Bangalore, Aug 22 (Inditop.com) A leading virologist has raised concern about the safety of the swine flu vaccine that Indian companies are trying to bring out in a hurry at the request of the government.
Health Minister Ghulam Nabi Azad had said on Aug 10 that the Serum Institute in Pune, Bharat Biotech in Hyderabad and Panacea Biotech in New Delhi are working to develop the vaccine from A (H1N1) virus strains supplied by the World Health Organisation.
Azad had said that the Indian Council for Medical Research has been asked to help the companies to ensure fast-track production of the vaccines. The Serum Institute has started animal trials and expects to bring out the vaccine as early as next month.
“The companies that have been entrusted with the manufacture of influenza vaccine have no experience to manufacture and evaluate a totally new vaccine and that too in such a short time,” Kalyan Banerjee, former director of the National Institute of Virology (NIV) in Pune, told Inditop in an e-mail interview.
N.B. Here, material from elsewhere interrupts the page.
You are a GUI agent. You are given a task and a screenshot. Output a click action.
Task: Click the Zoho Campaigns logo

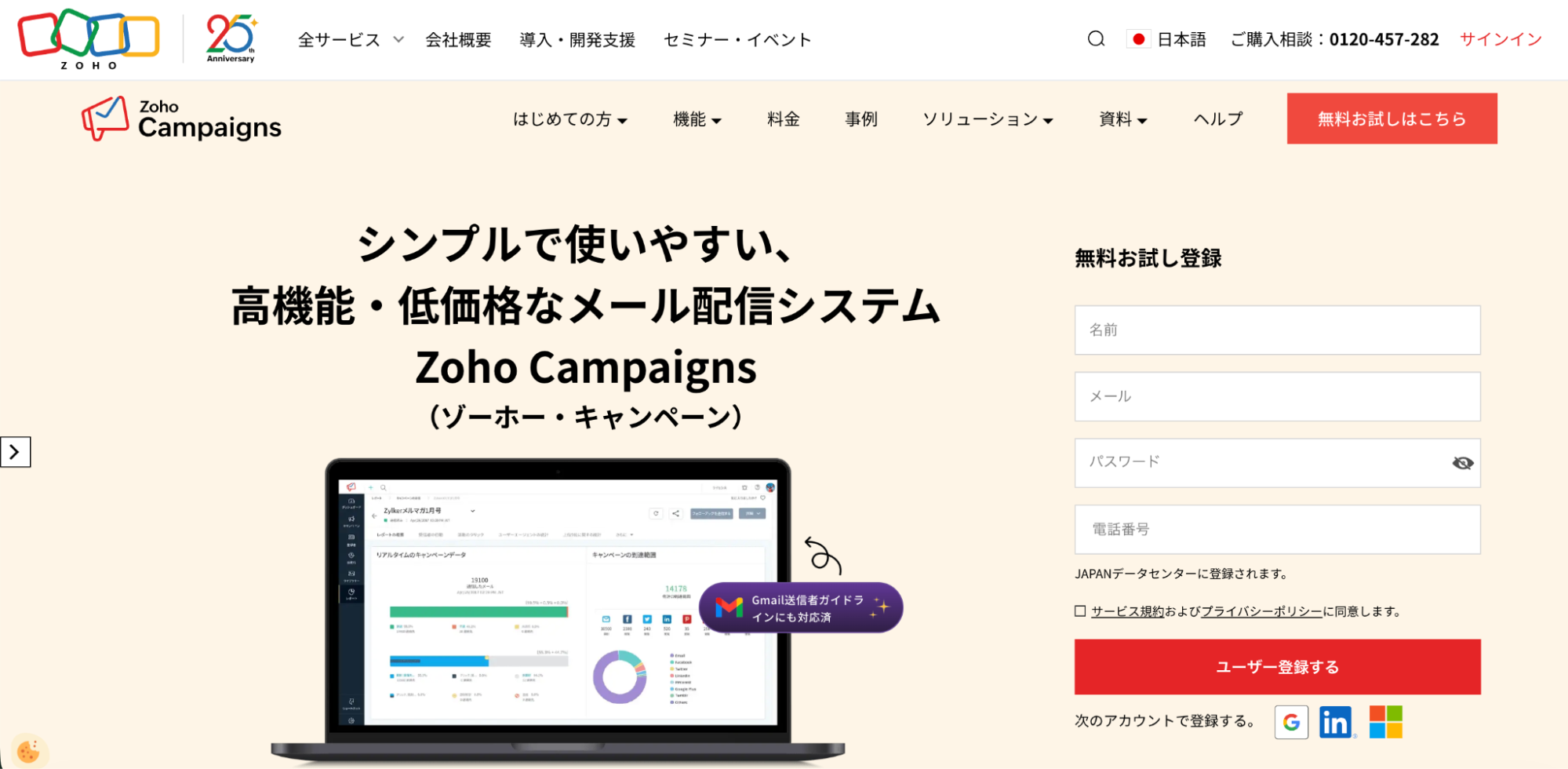coord(182,119)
The companies do have experience to manufacture well tested and established vaccines but not a totally new vaccine, he cautioned.
Banerjee surmised that the vaccine would be manufactured in “embryonated” hen’s eggs.
“Such a vaccine has been used for strains circulating in different years and are of limited use. I wonder whether extensive safety and immunogenic data are available,” Banerjee said.
“As desired by the government, the vaccine manufactured by these companies would be for a mass vaccination campaign. I would certainly not get myself vaccinated unless extensive safety and immunogenic data are available and risk benefit ratio is impartially analysed,” he added.
Banerjee also questioned the purpose of the H1N1 vaccine.
“By the time the vaccine is well studied and found fit for mass use, the epidemiology of influenza would suggest emergence of a new strain. Suppose it is H2 or H3, N2 or N3 then the whole exercise would be a futile.”
Questions about the vaccine’s safety have also been raised in the British press. An Aug 15 report in the London Daily Mail said that the British Health Protection Agency (HPA) had on July 29 sent a letter to about 600 neurologists asking them to look for signs of Guillain Barre Syndrome (GBS) in persons receiving the vaccine. GBS attacks the lining of the nerves, causing paralysis and inability to breathe, and can be fatal.
The report said the letter from HPA “is the first sign that there is concern at the highest levels that the vaccine itself could cause serious complications”.
According to the news report, the HPA letter refers to the use of a similar swine flu vaccine in the US in 1976 when 500 cases of GBS were detected. The vaccine was withdrawn after just ten weeks when the link with GBS became clear. More than 40 million Americans had received the vaccine by the time the programme was stopped after 10 weeks.
The US government paid out millions of dollars in compensation to those affected. A retrospective study found a possible eight-fold increase in the incidence of GBS following mass vaccinations in the US.
When asked for comments, HPA spokesman David Daley told Inditop that GBS “has long been identified as a potential adverse event that would require enhanced surveillance following the introduction of a pandemic vaccine”.
He, however, said “there is no evidence to suggest there is an increased risk of GBS from this vaccine.”
Daley said that “the HPA is working in collaboration with the Association of British Neurologists Surveillance Unit (BNSU) and the British Paediatric Surveillance Unit (BPSU) to establish enhanced surveillance of GBS”.
Rajeev Dhere, director of vaccine production at the Serum Institute of India, did not reply to questions about how his vaccine will address the GBS concerns.